▸ REQUIREMENT
Copy every line of the records below, requests included, but leave out the pictures. Offset each answer's click coordinates by adding 60 to both numbers.

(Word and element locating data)
↓

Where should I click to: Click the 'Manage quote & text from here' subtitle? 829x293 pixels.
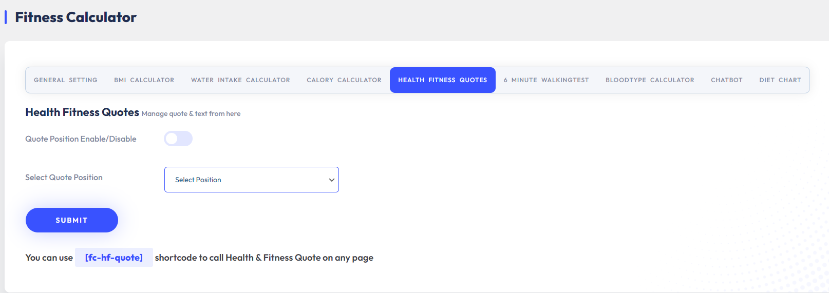(191, 114)
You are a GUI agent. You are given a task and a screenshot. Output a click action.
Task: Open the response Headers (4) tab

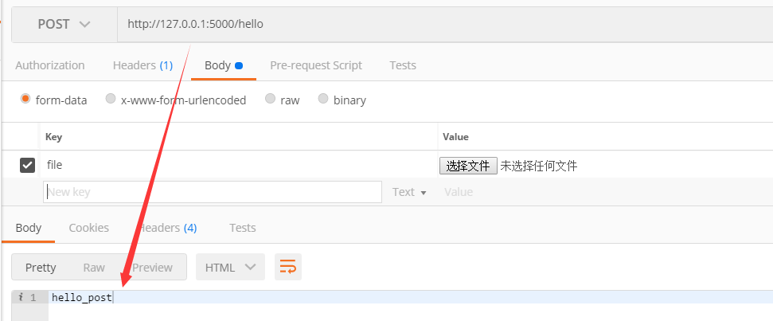(168, 228)
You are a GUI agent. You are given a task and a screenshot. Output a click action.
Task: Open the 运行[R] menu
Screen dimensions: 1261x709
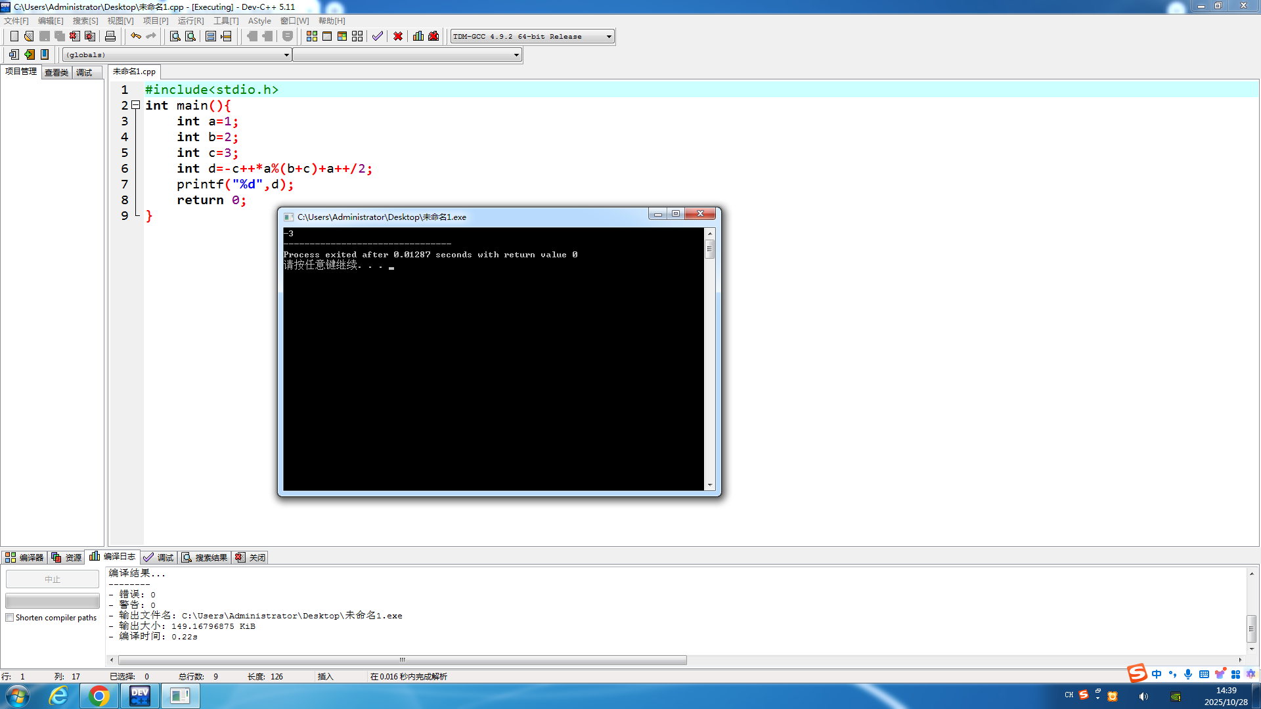tap(190, 21)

↑

▸ OUTPUT FOR THIS EXERCISE
Where should I click to: Click the 'Manage quote & text from here' subtitle? 829x293 pixels.
(251, 174)
You are a GUI agent. You are given a task and a screenshot. Output a click action.
Task: Open the response Headers (4) tab

(228, 288)
You are a GUI agent. You are given a task and a screenshot. Output a click action.
Task: Open the 运行[R] menu
Screen dimensions: 1261x709
tap(250, 81)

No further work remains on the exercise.